D’un autre côté, avec l’émergence politique et économique de plusieurs grandes puissances telles que la Chine, l’Inde et le Japon, l’Asie post-coloniale aurait rendu plutôt fiers les panasiatistes du début du XXe siècle. Mais depuis l’exploitation japonaise du panasiatisme dans sa propagande d’occupation coloniale de la Chine et de la Corée, nombreux de ses partisans se sont sentis trahis. La politique étrangère de l’Inde, sous la direction de Nehru, a bien témoigné de son attachement à certains principes du panasiatisme, comme le prouve encore aujourd’hui la popularité de la conférence de Bandung en 1955. Cette réunion de 29 États asiatiques et africains, représentant plus de la moitié de la population mondiale, fut néanmoins la dernière expression majeure de solidarité asiatique, engloutie par la suite par toutes les rivalités de la guerre froide et la montée des nationalismes.
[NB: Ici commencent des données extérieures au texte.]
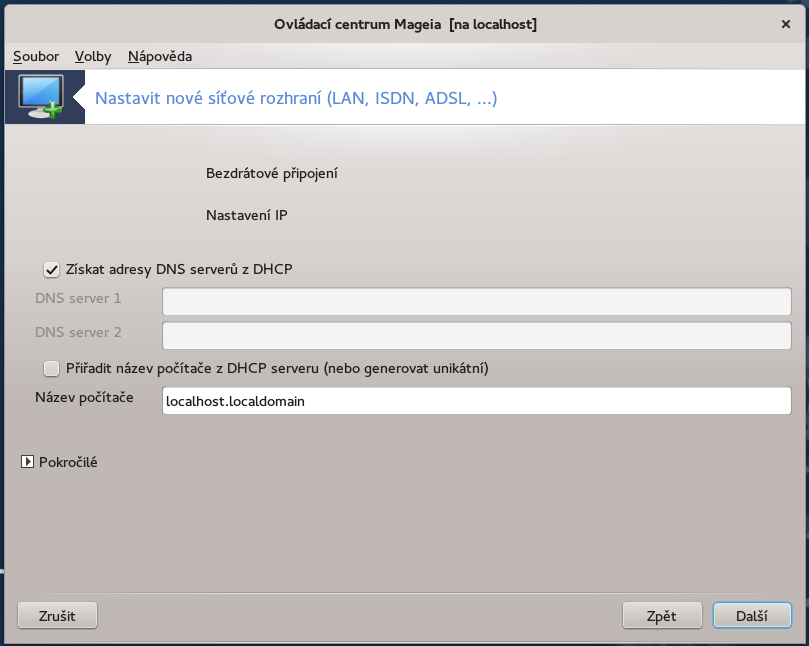Click the window title bar text
809x646 pixels.
point(405,23)
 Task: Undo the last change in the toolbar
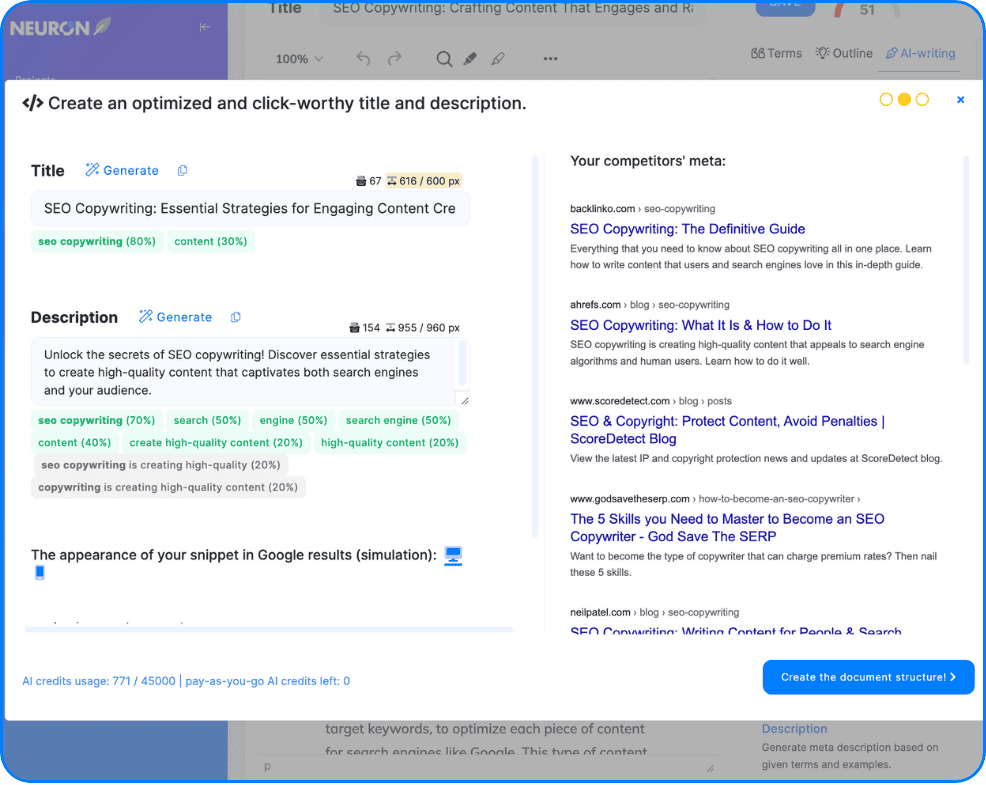pos(363,58)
Le panislamisme a également connu une série de crises au cours du siècle dernier. De la Turquie et de l’Égypte à l’Indonésie et à l’Algérie, l’idée de l’intellectualisme musulman et de la solidarité musulmane mondiale a permis aux dirigeants et aux mouvements nationalistes du XX e siècle de s’imposer. Au milieu des années 1960, la majorité des musulmans du monde avaient été libérés de la domination coloniale européenne. Le parlement turc avait aboli le califat ottoman en 1924 et, dans les années 1950, le califat était presque oublié.